▸ Given task A:
In two sentences, what does the hybrid-car extract say?
▸ Given task B:
Rewrite the hybrid-car extract from "Electrification, thanks to" down to "their fuel-sipping ways.", swapping "premium" for "surcharge".
▸ Given task C:
How might the hybrid-car extract go on? Write the next part, starting after its last sentence.

Electrification, thanks to Tesla and Toyota, has become mainstream. What was once futuristic and Jetsonian — i.e. the incredibly awkward Honda Insight of the 1999 — has now become commonplace — as in the goofy, bulbous profile of the Prius. Instead of being asked “Why did you buy a hybrid?” you’re now more likely to be pressed as to why you didn’t. In other words, what was once unique has become conventional.
What hasn’t changed is that hybrids still command a premium. Oh, the price bump isn’t as big as it used to be, but with extra electric motors, batteries and gearboxes, it’s little wonder you have to pay more for their fuel-sipping ways.
How much of a premium you need to pay then is the question. So Moitruongvietnam.ca investigated the most cost-effective electrified vehicles sold in Canada, taking into account everything from MSRP to long-term fuel cost savings to pricing compared with their non-electrified siblings. Here then are the most cost-effective hybrids (and I don’t think we need to post a spoiler alert regarding the fact that Toyota figures prominently).

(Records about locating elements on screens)
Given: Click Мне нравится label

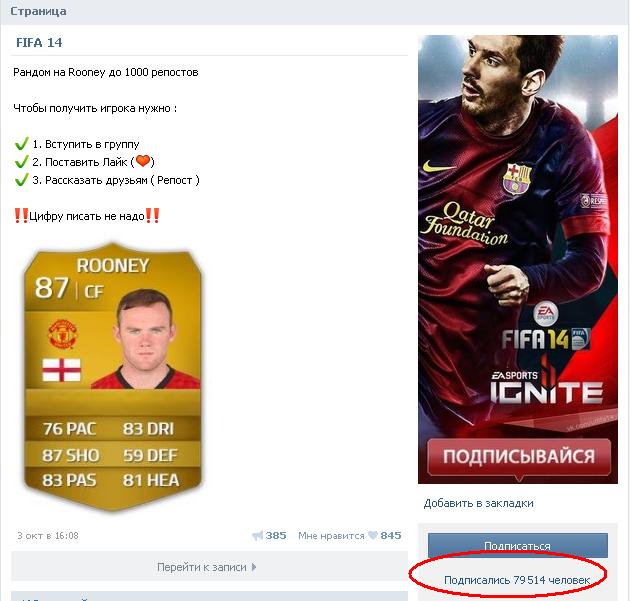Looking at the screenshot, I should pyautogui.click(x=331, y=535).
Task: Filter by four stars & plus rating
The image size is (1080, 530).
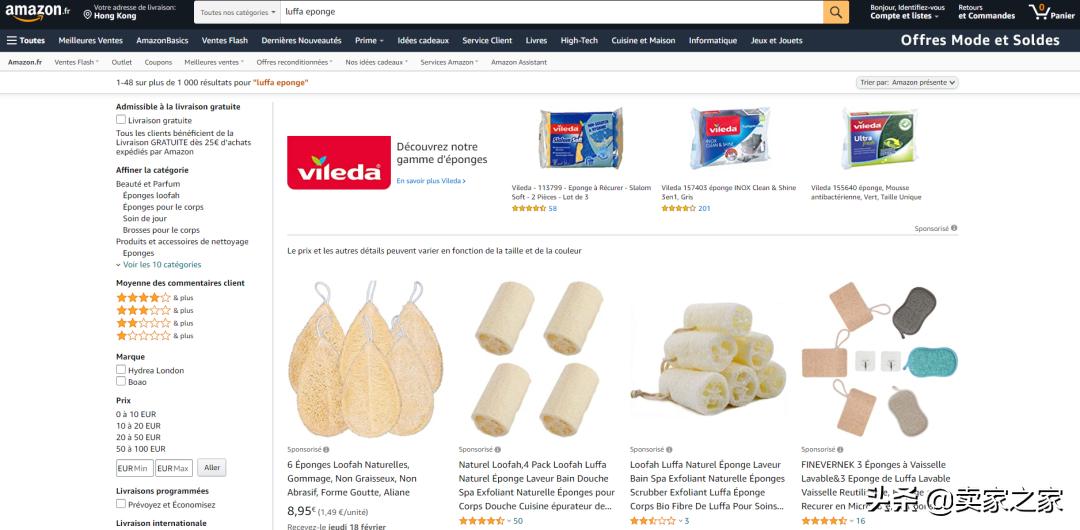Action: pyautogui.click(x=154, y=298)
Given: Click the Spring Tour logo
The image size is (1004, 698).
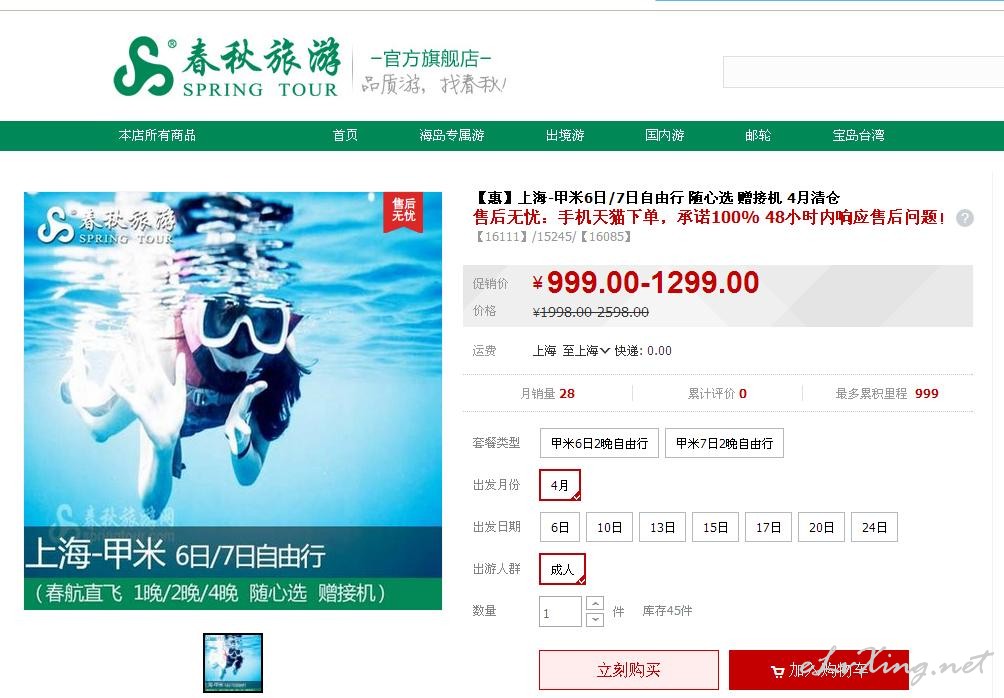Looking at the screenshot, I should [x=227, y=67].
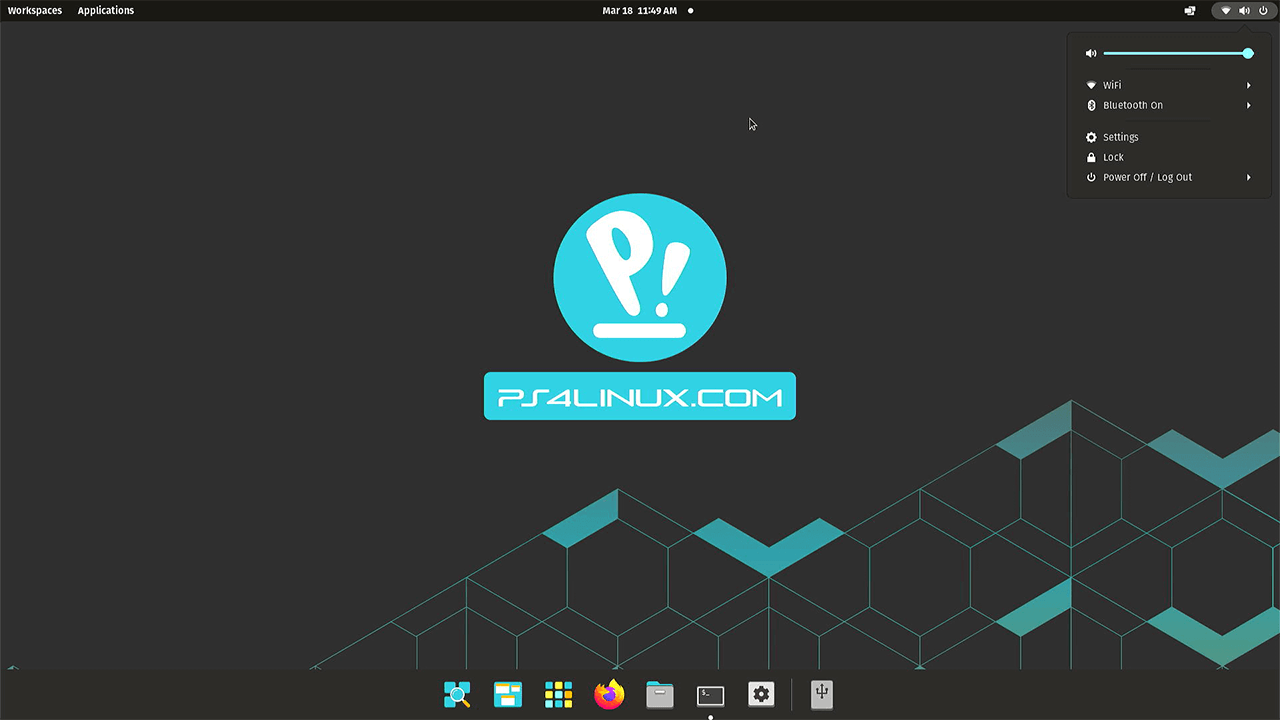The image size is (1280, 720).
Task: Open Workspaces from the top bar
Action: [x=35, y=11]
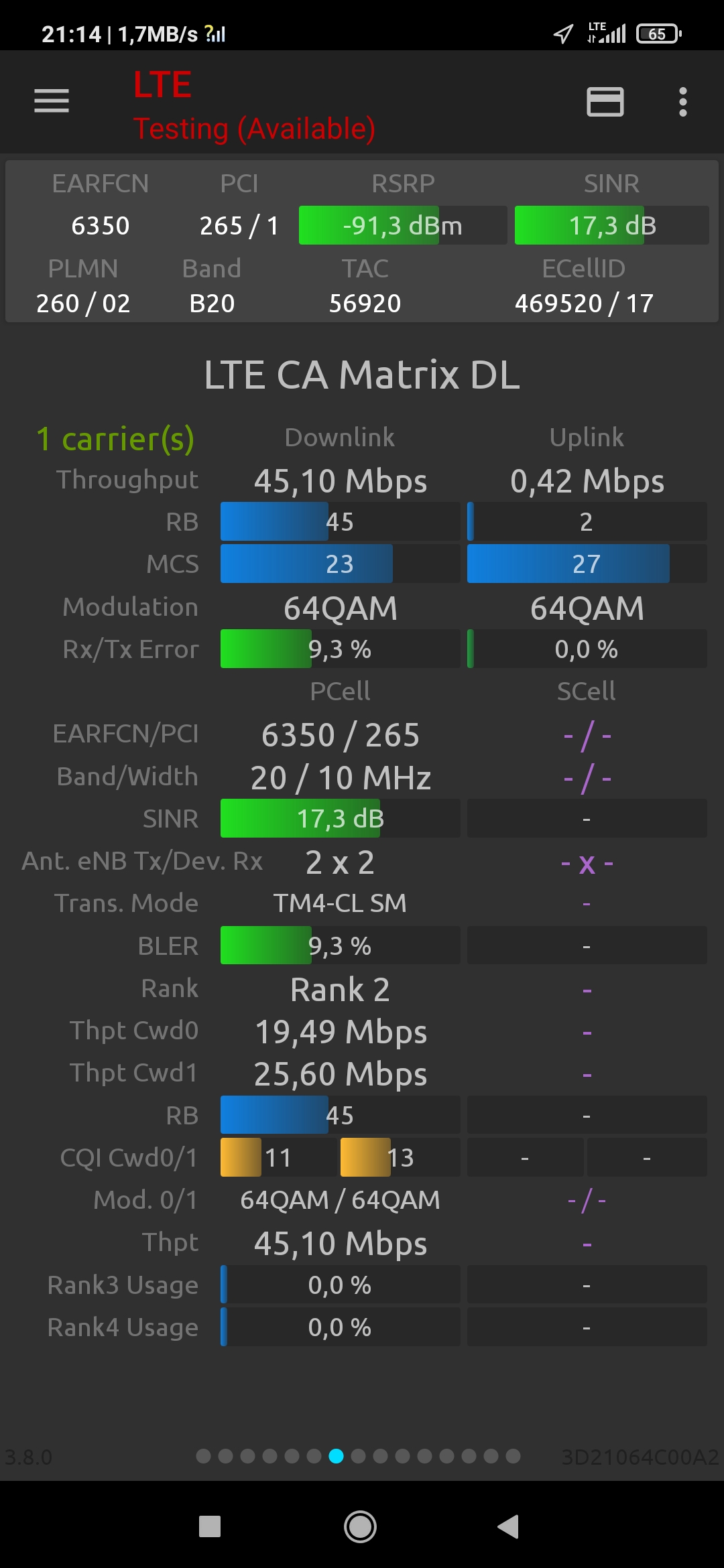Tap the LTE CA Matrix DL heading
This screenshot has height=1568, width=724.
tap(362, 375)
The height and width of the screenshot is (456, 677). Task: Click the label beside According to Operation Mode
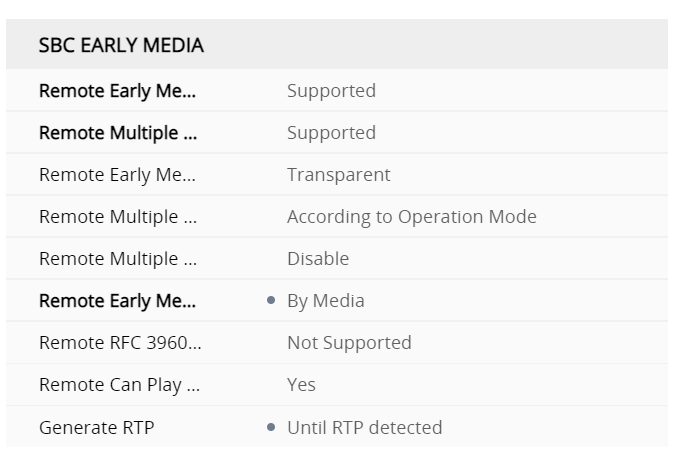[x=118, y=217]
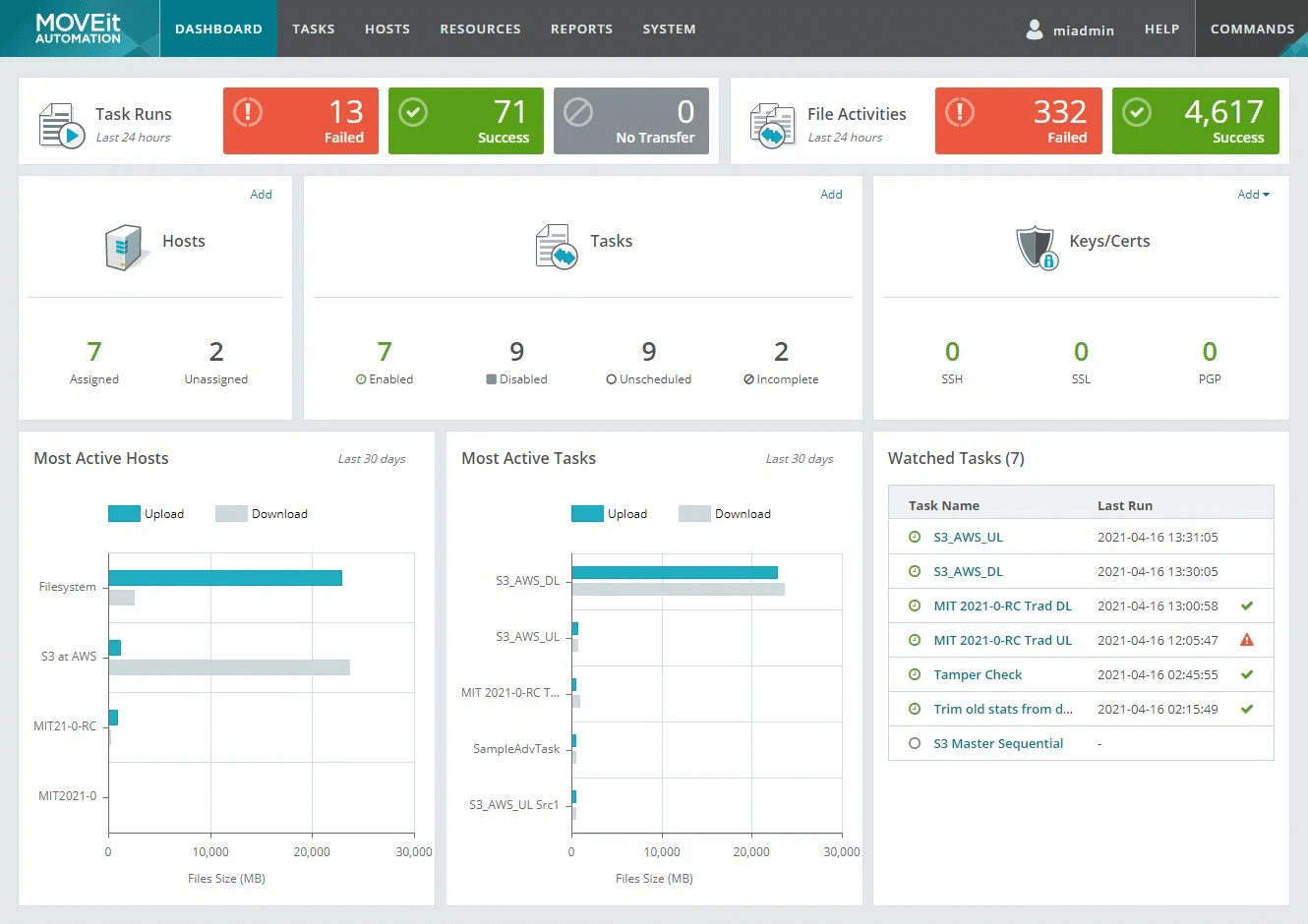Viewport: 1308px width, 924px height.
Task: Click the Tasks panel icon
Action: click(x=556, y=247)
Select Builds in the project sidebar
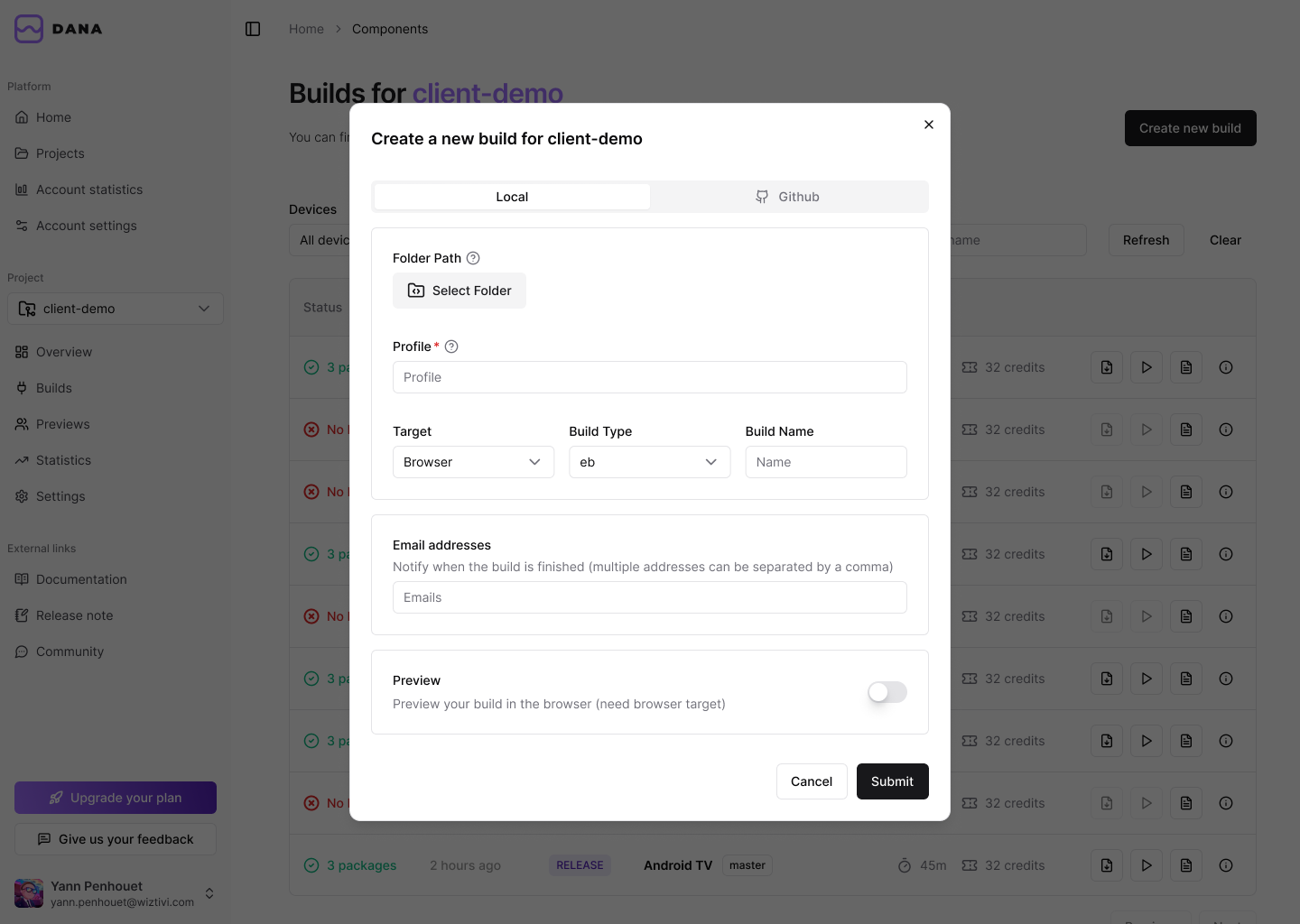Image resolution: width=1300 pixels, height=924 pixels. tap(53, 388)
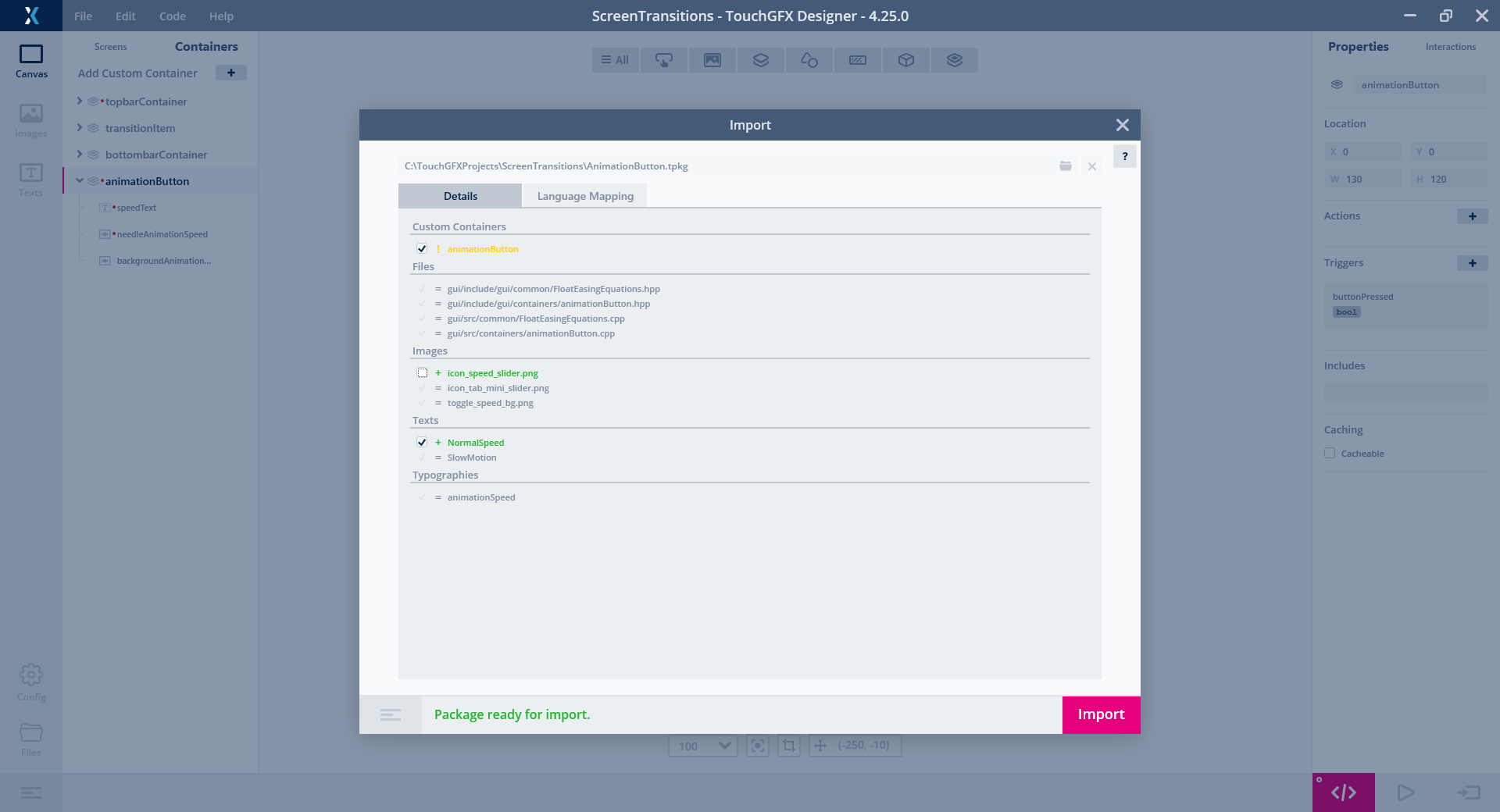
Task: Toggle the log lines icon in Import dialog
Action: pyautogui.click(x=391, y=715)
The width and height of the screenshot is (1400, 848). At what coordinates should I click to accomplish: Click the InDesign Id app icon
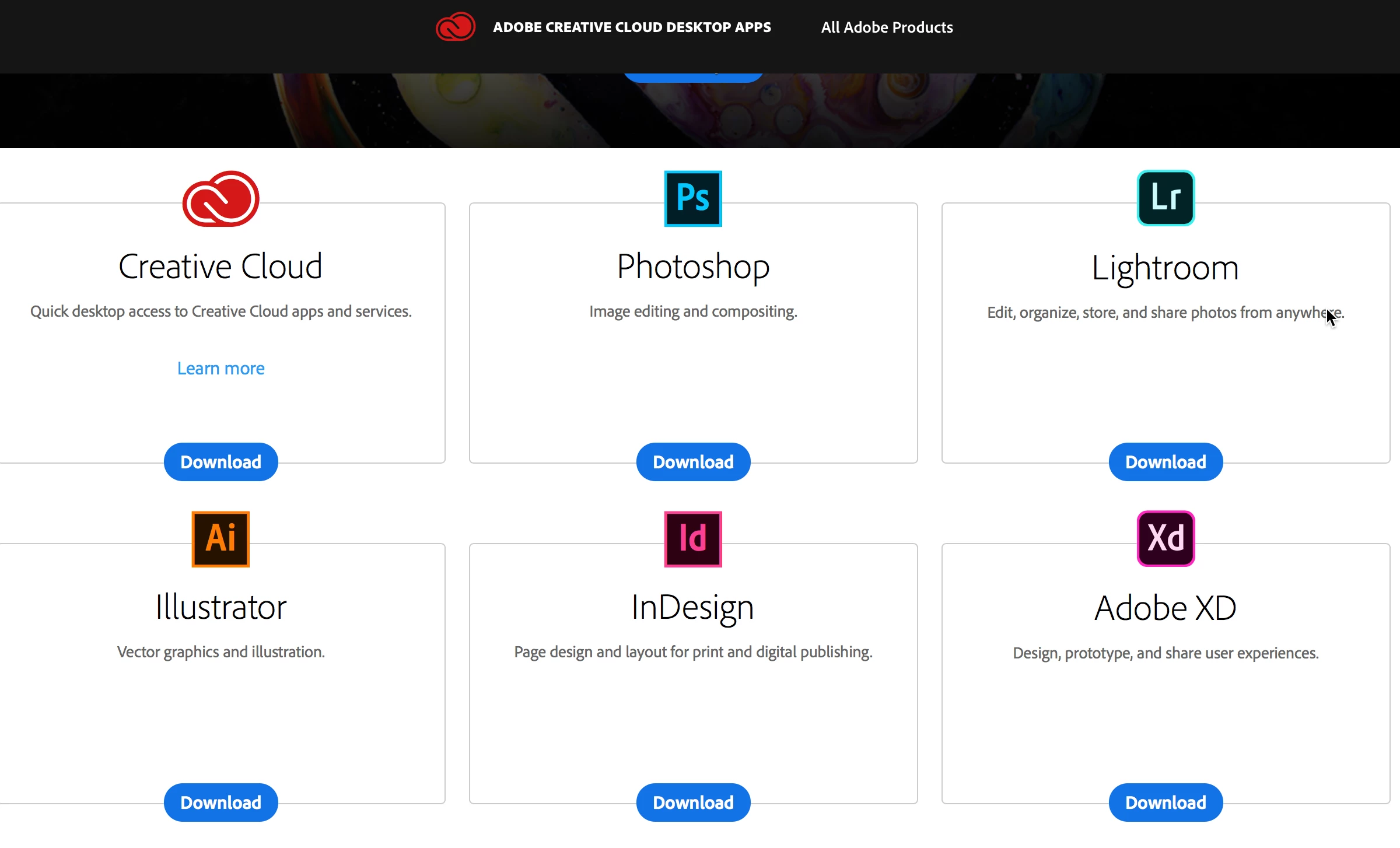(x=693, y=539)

▸ Answer A:
Electrified vehicles have become mainstream, but hybrids still cost more because of their extra electric motors, batteries and gearboxes. To find out how big that premium is, the most cost-effective electrified vehicles sold in Canada were investigated, with MSRP, long-term fuel savings and pricing against non-electrified siblings all taken into account.

▸ Answer B:
Electrification, thanks to Tesla and Toyota, has become mainstream. What was once futuristic and Jetsonian — i.e. the incredibly awkward Honda Insight of the 1999 — has now become commonplace — as in the goofy, bulbous profile of the Prius. Instead of being asked “Why did you buy a hybrid?” you’re now more likely to be pressed as to why you didn’t. In other words, what was once unique has become conventional.
What hasn’t changed is that hybrids still command a surcharge. Oh, the price bump isn’t as big as it used to be, but with extra electric motors, batteries and gearboxes, it’s little wonder you have to pay more for their fuel-sipping ways.

▸ Answer C:
Overall best value
It’s hard to go wrong with a Corolla, the world’s best selling car of all time, and it’s equally hard to find serious fault with Toyota hybrids, so the combination of the two would seem pretty hard to beat. At $24,790, the new Corolla Hybrid is the simple grafting of the Prius powertrain to compact Corolla, lending a mainstream look to a futuristic technology. As for a value comparison, conventional Corollas start at $18,990, but that’s hardly a fair contrast since base gas versions — powered by a 132 horsepower, 1.8-litre four — come with a manual transmission.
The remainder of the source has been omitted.